I have not seen anything that specifically requires TLSv1.1
However, “TLS_RSA_WITH_3DES_EDE_CBC_SHA” is NOT specific to TLSv1.1 - it can also be used by TLSv1.0 and TLSv1.2.
So, that changes your question (in my mind) to: What are the repercussions of removing “TLS_RSA_WITH_3DES_EDE_CBC_SHA” cipher?
That would depend entirely on your client base and no one outside your organization would be able to know that for certain.
You could take steps to determine if that cipher is even being used, and if so, by which devices (IPs).
You could ensure the server enforces cipher prefence order and move 3DES down to last.
Then ensure your web logs include the cipher in use.
Then simple filter through the logs for lines with 3DES.
From there you can make an more educated decision about the possible repercussions.

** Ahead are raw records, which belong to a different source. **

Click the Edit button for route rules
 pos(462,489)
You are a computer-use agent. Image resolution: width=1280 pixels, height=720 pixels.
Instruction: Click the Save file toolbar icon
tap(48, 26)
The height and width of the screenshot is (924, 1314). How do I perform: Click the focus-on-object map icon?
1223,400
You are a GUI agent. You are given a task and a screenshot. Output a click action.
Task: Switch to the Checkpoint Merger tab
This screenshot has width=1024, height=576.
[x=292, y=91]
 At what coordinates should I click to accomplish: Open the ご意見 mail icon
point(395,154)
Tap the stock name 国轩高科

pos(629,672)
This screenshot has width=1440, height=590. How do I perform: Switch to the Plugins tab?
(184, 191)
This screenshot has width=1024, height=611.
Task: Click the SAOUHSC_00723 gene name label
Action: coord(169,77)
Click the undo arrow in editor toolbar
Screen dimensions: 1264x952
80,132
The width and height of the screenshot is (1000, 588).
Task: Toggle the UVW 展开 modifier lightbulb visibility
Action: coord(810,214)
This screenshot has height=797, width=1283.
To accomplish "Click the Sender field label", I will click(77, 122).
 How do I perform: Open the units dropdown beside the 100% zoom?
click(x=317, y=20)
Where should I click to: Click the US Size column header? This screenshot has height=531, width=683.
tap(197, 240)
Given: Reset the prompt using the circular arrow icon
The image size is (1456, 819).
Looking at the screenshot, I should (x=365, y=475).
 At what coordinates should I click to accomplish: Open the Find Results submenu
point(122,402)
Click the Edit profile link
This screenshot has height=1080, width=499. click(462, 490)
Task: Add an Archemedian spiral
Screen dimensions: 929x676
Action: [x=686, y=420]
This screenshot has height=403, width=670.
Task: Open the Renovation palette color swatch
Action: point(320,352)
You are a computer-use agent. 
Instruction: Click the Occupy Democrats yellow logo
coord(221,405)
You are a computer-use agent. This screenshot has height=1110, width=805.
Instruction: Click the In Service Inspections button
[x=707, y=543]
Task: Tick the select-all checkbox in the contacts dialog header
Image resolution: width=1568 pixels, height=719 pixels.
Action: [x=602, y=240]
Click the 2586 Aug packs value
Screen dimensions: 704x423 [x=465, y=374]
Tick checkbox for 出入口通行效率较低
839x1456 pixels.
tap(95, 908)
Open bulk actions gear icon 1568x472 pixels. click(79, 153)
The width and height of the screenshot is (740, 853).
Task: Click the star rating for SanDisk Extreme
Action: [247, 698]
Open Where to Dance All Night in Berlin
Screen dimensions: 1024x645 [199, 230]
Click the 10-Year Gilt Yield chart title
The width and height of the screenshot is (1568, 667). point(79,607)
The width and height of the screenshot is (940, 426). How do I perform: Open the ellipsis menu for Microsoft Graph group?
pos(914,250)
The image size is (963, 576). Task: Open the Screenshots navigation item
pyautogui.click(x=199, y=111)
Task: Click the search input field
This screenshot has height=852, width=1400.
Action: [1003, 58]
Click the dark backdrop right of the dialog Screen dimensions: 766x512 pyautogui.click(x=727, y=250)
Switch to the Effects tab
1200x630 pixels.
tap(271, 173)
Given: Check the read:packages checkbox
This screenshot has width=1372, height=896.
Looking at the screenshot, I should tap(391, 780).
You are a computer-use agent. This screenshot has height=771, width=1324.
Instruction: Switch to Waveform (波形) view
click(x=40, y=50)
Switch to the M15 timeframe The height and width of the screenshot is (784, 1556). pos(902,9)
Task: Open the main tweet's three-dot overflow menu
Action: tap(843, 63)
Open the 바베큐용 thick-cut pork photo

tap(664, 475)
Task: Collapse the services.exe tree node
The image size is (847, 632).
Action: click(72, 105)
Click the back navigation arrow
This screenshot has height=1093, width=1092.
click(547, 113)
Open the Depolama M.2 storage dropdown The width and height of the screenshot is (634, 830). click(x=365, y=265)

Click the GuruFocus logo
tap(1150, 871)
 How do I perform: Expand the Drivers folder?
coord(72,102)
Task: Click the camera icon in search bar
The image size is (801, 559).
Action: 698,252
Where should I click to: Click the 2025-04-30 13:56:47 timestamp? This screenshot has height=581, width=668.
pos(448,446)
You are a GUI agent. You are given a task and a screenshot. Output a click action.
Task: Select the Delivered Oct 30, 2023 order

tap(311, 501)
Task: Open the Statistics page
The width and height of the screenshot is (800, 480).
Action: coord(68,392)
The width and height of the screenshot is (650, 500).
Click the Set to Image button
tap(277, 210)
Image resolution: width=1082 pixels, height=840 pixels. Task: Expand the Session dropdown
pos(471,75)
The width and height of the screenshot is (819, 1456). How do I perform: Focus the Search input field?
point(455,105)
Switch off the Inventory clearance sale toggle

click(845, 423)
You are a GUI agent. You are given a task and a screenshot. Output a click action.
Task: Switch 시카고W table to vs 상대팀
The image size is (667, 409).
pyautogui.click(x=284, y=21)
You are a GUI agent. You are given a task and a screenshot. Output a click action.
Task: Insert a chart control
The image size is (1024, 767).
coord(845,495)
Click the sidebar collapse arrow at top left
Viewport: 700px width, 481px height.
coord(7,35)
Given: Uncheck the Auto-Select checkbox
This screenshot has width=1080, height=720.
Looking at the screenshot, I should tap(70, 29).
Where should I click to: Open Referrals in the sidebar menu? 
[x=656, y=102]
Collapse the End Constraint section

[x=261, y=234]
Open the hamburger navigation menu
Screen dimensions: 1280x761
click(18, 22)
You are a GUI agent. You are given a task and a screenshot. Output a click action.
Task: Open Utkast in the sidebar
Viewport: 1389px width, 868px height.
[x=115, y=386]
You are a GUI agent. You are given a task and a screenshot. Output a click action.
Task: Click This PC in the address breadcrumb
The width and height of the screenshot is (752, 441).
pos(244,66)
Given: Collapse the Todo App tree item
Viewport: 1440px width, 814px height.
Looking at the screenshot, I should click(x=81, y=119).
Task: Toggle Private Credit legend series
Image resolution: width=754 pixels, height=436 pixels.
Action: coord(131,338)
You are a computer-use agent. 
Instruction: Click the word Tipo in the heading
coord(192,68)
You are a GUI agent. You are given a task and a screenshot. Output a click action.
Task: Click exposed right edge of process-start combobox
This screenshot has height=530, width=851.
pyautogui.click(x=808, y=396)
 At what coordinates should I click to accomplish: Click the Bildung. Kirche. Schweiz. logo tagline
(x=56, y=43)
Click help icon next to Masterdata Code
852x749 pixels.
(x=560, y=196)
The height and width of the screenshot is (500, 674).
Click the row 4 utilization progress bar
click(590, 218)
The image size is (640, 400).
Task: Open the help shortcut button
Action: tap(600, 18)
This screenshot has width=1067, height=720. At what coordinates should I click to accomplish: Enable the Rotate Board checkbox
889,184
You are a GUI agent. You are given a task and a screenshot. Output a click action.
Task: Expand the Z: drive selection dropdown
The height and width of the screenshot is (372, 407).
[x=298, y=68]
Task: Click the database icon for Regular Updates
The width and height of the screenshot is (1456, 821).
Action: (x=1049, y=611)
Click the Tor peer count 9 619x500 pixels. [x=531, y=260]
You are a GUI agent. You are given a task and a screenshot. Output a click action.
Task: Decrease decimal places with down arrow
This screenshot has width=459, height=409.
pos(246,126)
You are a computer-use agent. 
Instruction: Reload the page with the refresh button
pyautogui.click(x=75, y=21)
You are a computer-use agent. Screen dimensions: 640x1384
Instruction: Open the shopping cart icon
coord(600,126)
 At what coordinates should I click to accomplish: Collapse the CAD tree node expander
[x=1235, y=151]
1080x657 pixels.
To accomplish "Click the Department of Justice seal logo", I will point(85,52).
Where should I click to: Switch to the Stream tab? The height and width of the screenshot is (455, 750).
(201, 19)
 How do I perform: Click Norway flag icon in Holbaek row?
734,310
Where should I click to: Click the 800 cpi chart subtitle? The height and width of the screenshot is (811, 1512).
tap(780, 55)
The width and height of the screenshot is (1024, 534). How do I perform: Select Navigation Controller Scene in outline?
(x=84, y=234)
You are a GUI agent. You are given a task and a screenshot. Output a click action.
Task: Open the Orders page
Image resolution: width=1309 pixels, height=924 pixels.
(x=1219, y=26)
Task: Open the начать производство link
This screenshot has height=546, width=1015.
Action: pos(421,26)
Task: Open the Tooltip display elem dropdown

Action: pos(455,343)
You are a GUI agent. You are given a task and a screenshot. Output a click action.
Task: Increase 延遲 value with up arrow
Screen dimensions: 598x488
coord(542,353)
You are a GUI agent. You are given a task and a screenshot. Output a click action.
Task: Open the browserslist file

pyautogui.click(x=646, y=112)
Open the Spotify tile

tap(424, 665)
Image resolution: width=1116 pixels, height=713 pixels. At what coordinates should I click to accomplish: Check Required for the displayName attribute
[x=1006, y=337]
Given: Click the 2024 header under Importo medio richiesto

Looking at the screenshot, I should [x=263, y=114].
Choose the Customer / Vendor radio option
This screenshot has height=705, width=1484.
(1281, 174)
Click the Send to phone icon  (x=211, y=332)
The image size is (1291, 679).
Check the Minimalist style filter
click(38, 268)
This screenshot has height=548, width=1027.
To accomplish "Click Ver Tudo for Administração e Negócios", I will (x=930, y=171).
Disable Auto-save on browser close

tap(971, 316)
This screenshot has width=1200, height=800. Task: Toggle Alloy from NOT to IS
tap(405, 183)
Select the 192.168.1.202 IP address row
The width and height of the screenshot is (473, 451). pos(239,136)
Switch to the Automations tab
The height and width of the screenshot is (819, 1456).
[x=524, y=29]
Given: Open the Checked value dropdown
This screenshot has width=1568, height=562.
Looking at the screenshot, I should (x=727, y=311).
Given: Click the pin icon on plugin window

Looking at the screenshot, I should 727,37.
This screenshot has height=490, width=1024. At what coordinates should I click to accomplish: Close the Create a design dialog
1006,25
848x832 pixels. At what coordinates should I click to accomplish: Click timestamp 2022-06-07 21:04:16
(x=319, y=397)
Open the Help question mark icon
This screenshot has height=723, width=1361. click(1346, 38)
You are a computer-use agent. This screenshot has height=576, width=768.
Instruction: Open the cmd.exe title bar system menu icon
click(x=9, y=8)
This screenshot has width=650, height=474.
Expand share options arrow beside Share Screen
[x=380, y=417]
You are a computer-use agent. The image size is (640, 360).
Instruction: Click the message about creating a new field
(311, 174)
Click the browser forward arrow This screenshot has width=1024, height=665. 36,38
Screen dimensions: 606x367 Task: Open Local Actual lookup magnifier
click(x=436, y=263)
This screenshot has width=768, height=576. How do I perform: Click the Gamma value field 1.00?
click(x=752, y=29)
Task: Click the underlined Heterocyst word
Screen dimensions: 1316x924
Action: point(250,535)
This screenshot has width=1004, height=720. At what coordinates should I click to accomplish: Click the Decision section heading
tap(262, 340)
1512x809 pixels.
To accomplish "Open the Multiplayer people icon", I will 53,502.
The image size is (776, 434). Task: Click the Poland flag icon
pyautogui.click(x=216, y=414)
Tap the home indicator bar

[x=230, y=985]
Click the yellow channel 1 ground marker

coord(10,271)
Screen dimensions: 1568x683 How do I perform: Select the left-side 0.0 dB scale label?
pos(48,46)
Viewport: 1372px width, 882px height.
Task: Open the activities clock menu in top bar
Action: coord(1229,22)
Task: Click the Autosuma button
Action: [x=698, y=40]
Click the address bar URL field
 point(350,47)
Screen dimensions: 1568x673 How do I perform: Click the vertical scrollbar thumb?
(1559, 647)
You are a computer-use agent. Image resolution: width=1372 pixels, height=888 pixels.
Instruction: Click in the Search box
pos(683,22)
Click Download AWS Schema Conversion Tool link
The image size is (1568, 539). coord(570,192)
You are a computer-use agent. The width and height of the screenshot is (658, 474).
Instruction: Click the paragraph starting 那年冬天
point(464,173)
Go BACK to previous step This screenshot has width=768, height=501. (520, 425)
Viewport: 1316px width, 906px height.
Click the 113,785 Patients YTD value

schoen · July 24, 2018, 7:09pm

Well, it might still only take about 5 minutes in all and maybe you could do it at a time of low server utilization?

I found that they do have a chart of the underlying data at

https://www.ssllabs.com/ssltest/clients.html

although it’s not organized the way you would want, so it might be a little tedious to use it to answer your question.

@rg305’s experimental approach also seems helpful since it would give empirical data from your own site.

mushu · July 24, 2018, 7:24pm

Ahh. Great idea to log the cipher! I've already disabled TLSv1.0 and SSL2/3 entirely so there's that. Plus, it is literally the very last cipher in the server list so will be the last one tried. I can't remember why I kept it in, I think because we still need to support IE 8 unfortunately. So perhaps that's my answer...appreciate the discussion!

system · August 23, 2018, 7:24pm

This topic was automatically closed 30 days after the last reply. New replies are no longer allowed.